What does responsible use of power look like?

Recently we've been thinking a lot about power and our choices to use it. Are we responsible? Do we misuse it?

We’re struck by the damage caused or the missed opportunities for change that surface when people do not see where their (powerful) decisions maintain an unjust status quo, often because they are not aware enough of the power they have.

Take this Guardian article from this morning. It concerns the UK government's approach to asylum seekers. The way they made choices about language, what to centre, and what to avoid gives us plenty of food for thought about how our everyday choices of how we use our power and influence can be for harm or for good.

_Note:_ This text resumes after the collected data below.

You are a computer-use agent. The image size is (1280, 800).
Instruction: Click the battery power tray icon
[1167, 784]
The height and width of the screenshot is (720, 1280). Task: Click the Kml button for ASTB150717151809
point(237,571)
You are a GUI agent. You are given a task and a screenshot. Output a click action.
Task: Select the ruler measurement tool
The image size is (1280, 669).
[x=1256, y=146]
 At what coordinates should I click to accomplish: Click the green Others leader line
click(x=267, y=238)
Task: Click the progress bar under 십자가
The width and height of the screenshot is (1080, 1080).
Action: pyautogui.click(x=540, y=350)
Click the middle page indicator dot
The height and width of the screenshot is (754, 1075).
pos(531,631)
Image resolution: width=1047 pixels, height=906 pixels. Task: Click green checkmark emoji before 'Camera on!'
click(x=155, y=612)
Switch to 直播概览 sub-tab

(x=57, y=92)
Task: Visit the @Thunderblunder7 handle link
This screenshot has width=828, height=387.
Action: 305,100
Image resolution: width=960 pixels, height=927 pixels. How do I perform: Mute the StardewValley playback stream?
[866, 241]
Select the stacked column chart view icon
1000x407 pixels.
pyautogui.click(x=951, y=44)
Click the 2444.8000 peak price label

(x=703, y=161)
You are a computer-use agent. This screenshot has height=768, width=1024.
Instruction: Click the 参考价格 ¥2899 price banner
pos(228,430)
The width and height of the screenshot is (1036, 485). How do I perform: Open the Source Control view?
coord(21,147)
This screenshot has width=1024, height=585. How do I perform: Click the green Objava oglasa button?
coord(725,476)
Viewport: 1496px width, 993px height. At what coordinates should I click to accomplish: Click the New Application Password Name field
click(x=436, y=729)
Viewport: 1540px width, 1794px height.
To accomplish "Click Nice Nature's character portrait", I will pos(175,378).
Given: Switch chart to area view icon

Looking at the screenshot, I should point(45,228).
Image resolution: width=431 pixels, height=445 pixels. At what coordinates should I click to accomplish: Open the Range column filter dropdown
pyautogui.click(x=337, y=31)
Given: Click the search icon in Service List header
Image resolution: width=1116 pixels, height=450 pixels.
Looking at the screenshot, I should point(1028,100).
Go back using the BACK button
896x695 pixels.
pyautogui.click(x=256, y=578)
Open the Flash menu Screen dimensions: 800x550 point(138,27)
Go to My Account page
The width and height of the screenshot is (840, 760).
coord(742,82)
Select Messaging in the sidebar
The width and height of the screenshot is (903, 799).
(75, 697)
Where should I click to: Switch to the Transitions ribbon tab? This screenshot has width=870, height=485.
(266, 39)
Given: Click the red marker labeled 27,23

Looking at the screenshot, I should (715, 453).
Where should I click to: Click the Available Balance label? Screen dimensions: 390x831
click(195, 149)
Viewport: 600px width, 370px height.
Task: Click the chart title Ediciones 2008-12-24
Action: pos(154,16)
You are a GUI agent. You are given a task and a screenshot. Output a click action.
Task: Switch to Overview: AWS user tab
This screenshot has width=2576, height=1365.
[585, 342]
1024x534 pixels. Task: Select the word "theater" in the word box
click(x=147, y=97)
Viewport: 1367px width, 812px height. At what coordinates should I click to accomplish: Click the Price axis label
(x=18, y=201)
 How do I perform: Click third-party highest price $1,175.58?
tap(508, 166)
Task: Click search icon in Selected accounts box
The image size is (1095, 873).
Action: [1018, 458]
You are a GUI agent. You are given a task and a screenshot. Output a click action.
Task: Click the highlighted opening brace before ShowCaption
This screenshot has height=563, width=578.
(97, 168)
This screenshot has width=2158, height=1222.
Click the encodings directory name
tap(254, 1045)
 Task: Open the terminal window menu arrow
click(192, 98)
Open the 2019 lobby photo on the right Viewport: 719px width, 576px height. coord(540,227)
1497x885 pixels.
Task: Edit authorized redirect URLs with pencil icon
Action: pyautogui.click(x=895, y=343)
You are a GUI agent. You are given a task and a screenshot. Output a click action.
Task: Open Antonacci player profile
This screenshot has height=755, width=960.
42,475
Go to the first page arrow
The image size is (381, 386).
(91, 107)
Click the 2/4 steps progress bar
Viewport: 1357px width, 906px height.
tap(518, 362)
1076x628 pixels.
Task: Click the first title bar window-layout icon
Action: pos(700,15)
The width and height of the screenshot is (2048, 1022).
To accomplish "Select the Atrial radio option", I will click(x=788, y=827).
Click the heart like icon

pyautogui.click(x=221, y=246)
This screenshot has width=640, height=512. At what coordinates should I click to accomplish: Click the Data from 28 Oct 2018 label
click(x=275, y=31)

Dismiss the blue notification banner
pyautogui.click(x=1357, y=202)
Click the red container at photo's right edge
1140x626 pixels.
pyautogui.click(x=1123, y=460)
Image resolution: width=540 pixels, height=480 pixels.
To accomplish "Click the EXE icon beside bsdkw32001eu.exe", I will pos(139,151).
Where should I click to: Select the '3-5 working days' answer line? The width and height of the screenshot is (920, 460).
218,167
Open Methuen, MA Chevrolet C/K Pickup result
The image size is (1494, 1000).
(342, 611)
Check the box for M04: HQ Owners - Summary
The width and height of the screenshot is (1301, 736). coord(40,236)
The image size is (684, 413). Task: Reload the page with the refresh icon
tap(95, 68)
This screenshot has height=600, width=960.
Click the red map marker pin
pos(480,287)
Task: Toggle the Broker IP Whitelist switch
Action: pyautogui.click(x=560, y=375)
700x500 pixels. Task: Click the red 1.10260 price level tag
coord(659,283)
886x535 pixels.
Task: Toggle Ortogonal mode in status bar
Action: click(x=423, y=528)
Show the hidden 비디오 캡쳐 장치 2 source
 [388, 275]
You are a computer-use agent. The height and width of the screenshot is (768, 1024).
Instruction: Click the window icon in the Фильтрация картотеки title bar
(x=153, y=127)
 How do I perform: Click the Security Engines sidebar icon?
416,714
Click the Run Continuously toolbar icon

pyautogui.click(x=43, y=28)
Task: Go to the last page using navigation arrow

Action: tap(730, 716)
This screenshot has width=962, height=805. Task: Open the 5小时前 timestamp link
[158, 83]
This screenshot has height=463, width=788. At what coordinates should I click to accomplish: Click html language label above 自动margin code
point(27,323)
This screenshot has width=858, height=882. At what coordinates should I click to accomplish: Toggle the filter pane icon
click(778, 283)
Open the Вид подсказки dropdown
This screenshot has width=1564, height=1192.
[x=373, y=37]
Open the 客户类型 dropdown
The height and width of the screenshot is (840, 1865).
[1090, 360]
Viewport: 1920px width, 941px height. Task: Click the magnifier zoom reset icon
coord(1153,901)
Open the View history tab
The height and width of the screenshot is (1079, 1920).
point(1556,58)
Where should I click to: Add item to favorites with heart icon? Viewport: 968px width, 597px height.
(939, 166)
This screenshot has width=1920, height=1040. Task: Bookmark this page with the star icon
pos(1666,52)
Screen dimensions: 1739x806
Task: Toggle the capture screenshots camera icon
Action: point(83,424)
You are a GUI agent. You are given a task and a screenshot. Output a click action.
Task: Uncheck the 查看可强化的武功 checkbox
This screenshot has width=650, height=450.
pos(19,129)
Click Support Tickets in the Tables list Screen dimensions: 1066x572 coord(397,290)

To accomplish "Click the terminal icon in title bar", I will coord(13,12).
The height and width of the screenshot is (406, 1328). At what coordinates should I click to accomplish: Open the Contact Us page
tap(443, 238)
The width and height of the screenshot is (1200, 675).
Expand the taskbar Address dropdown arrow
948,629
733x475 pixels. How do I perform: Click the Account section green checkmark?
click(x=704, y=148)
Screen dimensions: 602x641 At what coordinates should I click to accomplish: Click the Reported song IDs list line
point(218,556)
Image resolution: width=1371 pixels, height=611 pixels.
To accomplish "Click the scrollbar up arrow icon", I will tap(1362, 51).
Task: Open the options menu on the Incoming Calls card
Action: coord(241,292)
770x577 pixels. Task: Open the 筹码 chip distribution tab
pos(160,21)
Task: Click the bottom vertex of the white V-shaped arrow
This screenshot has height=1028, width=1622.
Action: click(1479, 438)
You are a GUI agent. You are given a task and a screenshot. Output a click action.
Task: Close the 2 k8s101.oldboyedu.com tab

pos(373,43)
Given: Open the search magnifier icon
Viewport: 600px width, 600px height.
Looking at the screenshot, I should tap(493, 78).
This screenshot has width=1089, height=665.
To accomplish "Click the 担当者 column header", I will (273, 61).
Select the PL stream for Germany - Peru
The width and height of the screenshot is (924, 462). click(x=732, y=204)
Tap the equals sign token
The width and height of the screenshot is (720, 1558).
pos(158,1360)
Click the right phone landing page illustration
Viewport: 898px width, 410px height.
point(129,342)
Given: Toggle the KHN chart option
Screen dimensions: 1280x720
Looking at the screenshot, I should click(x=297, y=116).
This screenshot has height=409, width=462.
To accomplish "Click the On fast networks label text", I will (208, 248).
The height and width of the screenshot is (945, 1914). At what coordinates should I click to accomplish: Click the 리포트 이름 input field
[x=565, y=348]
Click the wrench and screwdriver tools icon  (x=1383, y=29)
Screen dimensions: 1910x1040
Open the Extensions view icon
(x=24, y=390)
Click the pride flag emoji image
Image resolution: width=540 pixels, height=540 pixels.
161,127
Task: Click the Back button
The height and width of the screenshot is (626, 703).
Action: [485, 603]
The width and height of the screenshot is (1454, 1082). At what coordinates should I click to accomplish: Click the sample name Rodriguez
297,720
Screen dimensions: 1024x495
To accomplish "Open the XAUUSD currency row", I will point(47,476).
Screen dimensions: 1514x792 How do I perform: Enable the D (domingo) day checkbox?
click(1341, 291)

So here's a newspaper that is (apparently) liberal leaning. Quite a few of our connections probably read through this when it was published. But here’s what is to notice about their use of power:

  • Reinforce the government's aggressive framing and language, 'nationwide blitz', 'criminal', and inferences of 'disrespecting taxpayers', blindly reinforcing a law and order narrative

  • Did not refer to the £9 or so a week they are expected to live off if food is provided, or less than £50 if it's not. No mention of the economic hardships that might be driving the need for additional funds (such as delays in processing or poor levels of support). Made it about 'criminal' individuals and not systemic failings as a story

  • Nobody cared enough to have asylum seekers' voice represented - either directly or via a charity or legal aid organisation, who could offer a perspective of their lived experience and by not doing so, centres all the power and narrative with the state and the focus on 'criminality'

    This collection of choices used their power to reinforce a dehumanising narrative, further "other" asylum seekers, and not call out the need for moral accountability for the policy consequences. In white supremacy terms, this is a power-hoarding master class, making decisions about who is platformed and how. We think there are reflections in here for us all.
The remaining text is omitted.